Task details
Which lines of the data include the string "green"? List them all.

========================

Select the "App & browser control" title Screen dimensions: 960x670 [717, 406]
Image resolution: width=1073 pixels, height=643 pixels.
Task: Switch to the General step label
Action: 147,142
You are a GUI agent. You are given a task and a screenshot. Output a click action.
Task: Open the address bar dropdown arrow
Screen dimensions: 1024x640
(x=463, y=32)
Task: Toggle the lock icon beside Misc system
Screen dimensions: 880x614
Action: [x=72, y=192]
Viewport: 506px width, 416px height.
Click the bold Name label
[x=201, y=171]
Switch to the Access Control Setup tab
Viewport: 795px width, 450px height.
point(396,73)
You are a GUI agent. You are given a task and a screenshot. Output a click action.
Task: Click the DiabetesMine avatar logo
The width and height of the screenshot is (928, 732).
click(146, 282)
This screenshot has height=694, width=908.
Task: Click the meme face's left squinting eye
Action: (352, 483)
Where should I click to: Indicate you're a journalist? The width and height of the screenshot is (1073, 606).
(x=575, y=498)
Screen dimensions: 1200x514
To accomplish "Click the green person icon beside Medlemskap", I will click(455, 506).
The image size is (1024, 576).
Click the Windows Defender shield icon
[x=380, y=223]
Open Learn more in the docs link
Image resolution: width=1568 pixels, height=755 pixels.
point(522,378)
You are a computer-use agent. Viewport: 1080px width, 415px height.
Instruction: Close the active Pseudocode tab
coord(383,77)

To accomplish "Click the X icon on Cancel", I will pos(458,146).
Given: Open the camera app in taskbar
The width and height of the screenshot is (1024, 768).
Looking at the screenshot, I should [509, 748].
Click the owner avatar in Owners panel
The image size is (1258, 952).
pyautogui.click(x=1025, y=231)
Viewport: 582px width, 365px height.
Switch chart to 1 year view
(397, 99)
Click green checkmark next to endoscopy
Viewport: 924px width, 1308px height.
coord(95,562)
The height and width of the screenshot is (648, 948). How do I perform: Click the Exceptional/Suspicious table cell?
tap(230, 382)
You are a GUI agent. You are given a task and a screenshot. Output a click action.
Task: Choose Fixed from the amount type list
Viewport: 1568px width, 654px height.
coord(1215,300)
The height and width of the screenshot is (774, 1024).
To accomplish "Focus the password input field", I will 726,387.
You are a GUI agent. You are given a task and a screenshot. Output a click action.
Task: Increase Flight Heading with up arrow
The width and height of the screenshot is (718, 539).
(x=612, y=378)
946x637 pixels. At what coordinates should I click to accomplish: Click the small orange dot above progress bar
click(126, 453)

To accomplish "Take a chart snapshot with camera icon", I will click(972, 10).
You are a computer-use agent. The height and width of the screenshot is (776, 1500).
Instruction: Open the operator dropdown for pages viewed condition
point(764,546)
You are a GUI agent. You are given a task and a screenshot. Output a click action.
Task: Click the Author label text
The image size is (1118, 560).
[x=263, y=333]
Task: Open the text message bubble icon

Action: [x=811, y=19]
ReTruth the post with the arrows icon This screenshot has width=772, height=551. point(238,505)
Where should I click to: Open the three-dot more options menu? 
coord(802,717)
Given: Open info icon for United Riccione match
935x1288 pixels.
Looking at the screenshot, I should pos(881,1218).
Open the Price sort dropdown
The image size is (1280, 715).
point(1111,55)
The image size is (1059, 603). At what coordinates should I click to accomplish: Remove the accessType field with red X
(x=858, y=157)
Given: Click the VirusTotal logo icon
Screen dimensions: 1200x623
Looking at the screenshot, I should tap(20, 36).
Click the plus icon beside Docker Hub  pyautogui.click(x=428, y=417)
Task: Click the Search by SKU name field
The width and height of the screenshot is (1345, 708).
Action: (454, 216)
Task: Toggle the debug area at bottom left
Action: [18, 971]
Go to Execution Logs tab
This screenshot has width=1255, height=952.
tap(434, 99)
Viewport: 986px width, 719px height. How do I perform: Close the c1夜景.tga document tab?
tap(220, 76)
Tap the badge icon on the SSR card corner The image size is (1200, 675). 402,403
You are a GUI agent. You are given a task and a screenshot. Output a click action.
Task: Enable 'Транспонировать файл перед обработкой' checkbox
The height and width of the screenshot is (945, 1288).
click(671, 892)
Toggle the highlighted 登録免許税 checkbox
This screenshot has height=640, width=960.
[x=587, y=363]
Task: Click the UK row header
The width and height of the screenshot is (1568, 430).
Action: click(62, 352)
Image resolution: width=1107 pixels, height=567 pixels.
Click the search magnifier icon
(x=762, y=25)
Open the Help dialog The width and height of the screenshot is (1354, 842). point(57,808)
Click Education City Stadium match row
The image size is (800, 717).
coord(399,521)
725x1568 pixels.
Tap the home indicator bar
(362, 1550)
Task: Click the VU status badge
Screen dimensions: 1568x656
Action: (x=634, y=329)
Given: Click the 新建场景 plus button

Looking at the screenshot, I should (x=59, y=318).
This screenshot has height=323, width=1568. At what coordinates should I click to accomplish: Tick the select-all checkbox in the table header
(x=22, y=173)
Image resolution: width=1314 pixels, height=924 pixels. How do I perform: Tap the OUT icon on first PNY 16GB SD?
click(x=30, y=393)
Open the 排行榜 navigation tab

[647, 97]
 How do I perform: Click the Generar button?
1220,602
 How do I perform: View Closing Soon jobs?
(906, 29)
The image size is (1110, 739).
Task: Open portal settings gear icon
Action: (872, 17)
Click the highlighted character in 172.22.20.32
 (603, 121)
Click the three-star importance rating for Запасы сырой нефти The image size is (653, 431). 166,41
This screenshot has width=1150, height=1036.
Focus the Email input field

========================

Answer box
To accomplish "Click the green person icon beside Medlemskap", I will click(455, 506).
Click green checkmark next to endoscopy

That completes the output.